For the present we content ourselves with having brought the subject up to this point, and having thereby fixed the chief point of view from which War and its theory are to be studied.
28. Result for theory.
War is, therefore, not only chameleon-like in character, because it changes its colour in some degree in each particular case, but it is also, as a whole, in relation to the predominant tendencies which are in it, a wonderful trinity, composed of the original violence of its elements, hatred and animosity, which may be looked upon as blind instinct; of the play of probabilities and chance, which make it a free activity of the soul; and of the subordinate nature of a political instrument, by which it belongs purely to the reason.
The first of these three phases concerns more the people the second, more the General and his Army; the third, more the Government. The passions which break forth in War must already have a latent existence in the peoples. The range which the display of courage and talents shall get in the realm of probabilities and of chance depends on the particular characteristics of the General and his Army, but the political objects belong to the Government alone.

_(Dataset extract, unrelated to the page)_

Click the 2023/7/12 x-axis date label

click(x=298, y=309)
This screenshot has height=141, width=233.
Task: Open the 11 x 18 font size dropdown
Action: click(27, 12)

These three tendencies, which appear like so many different law-givers, are deeply rooted in the nature of the subject, and at the same time variable in degree. A theory which would leave any one of them out of account, or set up any arbitrary relation between them, would immediately become involved in such a contradiction with the reality, that it might be regarded as destroyed at once by that alone.
The problem is, therefore, that theory shall keep itself poised in a manner between these three tendencies, as between three points of attraction.
The way in which alone this difficult problem can be solved we shall examine in the book on the “Theory of War.” In every case the conception of War, as here defined, will be the first ray of light which shows us the true foundation of theory, and which first separates the great masses and allows us to distinguish them from one another.
Having in the foregoing chapter ascertained the complicated and variable nature of War, we shall now occupy ourselves in examining into the influence which this nature has upon the end and means in War.
If we ask, first of all, for the object upon which the whole effort of War is to be directed, in order that it may suffice for the attainment of the political object, we shall find that it is just as variable as are the political object and the particular circumstances of the War.